Aim of the exercise
Below are some records. Return exactly the lines from the one with "Click into the Enter question field" to the one with "You are a computer-use agent. 892x650 pixels.", and nothing else.

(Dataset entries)
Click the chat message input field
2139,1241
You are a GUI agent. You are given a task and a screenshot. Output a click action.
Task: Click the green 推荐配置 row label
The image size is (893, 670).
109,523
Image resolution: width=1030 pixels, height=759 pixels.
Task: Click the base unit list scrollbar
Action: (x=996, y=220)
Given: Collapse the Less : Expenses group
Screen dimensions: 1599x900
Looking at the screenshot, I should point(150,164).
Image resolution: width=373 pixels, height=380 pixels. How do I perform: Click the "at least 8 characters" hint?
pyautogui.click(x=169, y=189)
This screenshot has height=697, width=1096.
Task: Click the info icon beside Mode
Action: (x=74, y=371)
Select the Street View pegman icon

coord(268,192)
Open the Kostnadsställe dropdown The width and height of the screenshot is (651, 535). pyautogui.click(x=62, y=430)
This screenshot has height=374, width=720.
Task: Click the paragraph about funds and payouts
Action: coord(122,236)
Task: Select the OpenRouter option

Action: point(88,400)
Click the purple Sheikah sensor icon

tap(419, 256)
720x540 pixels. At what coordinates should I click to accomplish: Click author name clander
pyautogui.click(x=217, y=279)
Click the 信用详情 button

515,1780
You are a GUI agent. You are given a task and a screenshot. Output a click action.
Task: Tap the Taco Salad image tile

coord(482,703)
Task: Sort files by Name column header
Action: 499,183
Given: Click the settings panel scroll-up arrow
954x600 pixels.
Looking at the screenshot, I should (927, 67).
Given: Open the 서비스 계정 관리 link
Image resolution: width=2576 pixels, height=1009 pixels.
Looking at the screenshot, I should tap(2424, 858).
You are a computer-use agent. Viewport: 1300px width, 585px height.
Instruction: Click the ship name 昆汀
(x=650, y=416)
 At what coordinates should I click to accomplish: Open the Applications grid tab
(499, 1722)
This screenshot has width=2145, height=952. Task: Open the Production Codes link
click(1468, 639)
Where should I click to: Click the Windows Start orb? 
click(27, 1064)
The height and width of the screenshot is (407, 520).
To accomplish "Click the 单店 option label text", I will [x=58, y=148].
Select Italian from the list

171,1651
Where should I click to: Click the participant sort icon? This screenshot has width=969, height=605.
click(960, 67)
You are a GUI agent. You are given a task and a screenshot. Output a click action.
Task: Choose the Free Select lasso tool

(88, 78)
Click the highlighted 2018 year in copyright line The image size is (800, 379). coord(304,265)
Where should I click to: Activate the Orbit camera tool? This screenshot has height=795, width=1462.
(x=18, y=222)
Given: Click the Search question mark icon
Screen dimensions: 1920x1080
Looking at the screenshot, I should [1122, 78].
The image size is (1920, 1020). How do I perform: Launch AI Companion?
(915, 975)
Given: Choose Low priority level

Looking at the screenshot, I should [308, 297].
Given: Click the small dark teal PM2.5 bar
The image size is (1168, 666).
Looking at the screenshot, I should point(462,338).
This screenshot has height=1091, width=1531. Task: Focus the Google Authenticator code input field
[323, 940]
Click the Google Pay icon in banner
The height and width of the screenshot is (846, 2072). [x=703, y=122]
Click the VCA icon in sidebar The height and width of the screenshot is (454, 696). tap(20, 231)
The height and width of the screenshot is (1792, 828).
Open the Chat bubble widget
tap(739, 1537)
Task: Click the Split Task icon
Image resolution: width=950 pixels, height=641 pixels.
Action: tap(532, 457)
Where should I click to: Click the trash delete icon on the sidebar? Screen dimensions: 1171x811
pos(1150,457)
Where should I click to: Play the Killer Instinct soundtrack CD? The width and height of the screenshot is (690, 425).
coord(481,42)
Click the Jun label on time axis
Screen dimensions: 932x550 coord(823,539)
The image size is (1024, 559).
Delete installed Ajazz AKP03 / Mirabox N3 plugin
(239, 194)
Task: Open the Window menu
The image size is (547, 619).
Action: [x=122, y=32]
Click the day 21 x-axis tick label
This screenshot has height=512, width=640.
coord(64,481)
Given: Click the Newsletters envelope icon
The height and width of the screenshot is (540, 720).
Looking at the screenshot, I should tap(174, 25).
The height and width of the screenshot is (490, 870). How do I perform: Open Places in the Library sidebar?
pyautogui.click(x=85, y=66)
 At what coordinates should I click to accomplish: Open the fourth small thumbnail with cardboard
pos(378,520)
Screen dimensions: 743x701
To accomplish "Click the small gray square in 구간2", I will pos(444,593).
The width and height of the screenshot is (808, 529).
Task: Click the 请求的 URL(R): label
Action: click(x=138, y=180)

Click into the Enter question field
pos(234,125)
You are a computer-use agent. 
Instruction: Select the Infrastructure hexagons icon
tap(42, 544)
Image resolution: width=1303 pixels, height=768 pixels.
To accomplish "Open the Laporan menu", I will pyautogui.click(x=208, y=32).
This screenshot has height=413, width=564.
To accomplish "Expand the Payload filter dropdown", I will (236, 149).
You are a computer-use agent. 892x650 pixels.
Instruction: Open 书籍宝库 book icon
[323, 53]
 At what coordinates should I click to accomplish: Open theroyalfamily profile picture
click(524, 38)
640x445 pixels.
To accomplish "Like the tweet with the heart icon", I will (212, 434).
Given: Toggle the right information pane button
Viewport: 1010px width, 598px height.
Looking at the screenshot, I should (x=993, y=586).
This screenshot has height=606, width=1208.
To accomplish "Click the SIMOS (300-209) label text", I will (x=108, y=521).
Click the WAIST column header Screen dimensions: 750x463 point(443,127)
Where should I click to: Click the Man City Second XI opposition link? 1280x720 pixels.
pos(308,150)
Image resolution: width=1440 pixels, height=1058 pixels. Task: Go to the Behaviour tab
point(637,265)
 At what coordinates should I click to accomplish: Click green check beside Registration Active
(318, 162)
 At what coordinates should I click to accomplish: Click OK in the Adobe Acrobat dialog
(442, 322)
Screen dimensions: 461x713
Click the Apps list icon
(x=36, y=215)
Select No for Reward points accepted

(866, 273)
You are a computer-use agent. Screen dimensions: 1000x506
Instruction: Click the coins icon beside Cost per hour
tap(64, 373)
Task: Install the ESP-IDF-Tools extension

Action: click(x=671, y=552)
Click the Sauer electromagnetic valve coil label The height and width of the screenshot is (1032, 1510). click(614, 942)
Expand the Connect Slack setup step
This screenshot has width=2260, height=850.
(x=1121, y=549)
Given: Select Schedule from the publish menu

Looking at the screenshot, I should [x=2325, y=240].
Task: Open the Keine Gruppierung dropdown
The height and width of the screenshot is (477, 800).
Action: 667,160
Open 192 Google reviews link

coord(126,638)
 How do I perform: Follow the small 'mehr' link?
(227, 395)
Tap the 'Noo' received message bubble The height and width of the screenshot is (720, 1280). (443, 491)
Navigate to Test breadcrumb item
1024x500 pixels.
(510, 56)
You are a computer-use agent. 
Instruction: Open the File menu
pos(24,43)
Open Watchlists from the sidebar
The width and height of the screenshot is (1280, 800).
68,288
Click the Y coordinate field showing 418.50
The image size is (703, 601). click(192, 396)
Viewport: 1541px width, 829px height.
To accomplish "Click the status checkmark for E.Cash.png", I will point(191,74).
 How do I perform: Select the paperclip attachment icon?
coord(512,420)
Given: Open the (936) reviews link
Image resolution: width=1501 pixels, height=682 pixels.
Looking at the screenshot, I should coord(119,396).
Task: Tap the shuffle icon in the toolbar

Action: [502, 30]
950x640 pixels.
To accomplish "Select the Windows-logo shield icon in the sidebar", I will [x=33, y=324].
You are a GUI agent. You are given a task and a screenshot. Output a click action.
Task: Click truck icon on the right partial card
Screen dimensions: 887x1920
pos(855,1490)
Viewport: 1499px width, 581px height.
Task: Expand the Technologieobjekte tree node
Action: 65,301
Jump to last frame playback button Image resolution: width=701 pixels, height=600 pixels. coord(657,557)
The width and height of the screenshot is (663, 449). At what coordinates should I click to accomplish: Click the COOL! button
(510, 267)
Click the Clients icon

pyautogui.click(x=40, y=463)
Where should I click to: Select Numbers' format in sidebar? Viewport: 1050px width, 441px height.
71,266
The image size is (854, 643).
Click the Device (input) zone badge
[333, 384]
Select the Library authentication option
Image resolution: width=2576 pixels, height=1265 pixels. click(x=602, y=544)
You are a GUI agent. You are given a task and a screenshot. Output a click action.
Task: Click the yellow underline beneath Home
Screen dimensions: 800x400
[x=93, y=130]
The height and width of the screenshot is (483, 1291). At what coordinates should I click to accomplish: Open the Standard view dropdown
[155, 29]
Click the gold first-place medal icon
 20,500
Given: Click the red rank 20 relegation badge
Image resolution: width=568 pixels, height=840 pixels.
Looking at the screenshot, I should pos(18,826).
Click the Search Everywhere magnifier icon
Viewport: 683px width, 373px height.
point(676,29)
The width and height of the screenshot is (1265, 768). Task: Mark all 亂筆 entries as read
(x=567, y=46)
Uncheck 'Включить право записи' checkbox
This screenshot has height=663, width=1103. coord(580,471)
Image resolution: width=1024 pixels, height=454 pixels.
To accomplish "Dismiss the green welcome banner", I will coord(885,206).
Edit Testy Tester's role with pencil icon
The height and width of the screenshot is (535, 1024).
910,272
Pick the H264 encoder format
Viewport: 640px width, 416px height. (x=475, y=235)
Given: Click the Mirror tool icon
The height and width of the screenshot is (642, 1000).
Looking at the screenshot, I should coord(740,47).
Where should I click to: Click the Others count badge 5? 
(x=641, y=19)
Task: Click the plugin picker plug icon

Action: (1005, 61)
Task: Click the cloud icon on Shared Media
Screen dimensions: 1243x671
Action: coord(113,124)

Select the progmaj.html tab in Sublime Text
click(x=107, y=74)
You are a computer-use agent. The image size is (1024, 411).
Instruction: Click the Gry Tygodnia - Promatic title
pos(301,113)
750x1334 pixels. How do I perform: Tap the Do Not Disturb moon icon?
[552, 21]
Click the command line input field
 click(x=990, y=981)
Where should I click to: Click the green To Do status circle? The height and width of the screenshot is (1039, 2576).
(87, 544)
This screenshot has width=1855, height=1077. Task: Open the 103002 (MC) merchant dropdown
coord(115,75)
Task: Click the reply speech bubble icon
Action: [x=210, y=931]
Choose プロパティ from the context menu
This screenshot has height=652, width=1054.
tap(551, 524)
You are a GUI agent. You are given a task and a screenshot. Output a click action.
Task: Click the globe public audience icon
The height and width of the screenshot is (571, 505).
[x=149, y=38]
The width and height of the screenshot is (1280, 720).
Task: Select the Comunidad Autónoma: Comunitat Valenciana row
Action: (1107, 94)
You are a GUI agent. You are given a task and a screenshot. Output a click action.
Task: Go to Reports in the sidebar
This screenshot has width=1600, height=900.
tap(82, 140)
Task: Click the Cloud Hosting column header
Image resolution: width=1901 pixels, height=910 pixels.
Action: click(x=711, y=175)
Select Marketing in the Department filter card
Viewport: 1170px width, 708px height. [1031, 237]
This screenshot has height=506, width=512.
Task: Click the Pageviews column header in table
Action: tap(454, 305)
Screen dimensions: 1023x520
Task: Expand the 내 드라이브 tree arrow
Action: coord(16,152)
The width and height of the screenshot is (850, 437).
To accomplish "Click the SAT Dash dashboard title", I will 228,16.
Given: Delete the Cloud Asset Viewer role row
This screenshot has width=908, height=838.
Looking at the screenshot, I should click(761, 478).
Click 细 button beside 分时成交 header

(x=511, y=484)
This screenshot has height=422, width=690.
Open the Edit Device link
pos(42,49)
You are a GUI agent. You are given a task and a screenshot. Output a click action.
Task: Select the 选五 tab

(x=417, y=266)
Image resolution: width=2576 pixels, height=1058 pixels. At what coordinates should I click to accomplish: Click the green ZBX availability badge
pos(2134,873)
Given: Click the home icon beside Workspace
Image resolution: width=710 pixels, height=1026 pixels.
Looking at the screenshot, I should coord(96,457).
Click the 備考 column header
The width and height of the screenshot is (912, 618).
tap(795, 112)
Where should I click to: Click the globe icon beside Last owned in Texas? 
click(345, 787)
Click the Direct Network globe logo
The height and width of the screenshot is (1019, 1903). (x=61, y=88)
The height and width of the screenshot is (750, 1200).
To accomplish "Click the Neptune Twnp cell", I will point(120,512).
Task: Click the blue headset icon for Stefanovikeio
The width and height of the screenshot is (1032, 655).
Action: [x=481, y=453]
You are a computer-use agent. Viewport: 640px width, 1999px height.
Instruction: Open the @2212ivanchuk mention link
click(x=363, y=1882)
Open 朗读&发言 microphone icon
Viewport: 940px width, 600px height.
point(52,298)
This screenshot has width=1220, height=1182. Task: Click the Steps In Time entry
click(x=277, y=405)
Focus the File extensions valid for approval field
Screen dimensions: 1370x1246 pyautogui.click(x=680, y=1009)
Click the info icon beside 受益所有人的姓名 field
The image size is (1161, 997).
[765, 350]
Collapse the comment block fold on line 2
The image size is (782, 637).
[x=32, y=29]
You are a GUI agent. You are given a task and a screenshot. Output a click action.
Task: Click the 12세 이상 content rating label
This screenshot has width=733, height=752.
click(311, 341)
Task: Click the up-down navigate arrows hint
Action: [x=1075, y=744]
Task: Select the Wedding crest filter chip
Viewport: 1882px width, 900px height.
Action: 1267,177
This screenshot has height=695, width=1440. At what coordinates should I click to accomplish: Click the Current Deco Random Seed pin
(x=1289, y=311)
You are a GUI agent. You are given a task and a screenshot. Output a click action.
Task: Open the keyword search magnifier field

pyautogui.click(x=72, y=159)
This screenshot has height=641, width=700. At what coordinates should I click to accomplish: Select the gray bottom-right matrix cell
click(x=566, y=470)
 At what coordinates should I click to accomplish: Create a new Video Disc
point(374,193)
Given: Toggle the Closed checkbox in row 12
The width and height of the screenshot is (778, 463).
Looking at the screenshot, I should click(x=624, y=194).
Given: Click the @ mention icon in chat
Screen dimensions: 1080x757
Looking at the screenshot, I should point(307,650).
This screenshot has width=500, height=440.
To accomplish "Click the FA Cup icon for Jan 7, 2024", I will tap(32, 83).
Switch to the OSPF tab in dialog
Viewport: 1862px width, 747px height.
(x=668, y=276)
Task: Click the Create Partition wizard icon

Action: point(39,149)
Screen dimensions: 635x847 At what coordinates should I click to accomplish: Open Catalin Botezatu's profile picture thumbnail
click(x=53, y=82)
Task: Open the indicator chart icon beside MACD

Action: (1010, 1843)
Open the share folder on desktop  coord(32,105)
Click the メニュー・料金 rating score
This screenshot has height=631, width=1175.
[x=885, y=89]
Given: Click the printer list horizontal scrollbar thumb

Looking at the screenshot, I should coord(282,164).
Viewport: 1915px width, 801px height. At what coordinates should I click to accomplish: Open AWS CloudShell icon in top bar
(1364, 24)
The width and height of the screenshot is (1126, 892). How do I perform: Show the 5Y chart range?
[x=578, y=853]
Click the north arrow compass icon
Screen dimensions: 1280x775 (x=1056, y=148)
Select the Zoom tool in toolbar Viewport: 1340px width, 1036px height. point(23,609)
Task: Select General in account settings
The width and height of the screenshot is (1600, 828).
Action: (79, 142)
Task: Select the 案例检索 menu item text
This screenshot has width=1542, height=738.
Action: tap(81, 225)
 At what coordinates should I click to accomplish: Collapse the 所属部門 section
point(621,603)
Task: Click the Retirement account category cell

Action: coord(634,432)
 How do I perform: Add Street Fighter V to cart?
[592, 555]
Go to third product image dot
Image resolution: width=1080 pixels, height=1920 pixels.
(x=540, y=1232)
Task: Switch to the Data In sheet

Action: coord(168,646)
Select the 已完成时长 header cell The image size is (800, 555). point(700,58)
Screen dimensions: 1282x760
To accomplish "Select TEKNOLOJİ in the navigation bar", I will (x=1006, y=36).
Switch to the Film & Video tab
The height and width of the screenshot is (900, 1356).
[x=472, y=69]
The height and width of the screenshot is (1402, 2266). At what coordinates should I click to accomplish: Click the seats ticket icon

Answer section
Click into the Enter question field
pos(234,125)
You are a computer-use agent. 
Instruction: Select the Infrastructure hexagons icon
tap(42, 544)
Image resolution: width=1303 pixels, height=768 pixels.
To accomplish "Open the Laporan menu", I will pyautogui.click(x=208, y=32).
This screenshot has height=413, width=564.
To accomplish "Expand the Payload filter dropdown", I will (236, 149).
You are a computer-use agent. 892x650 pixels.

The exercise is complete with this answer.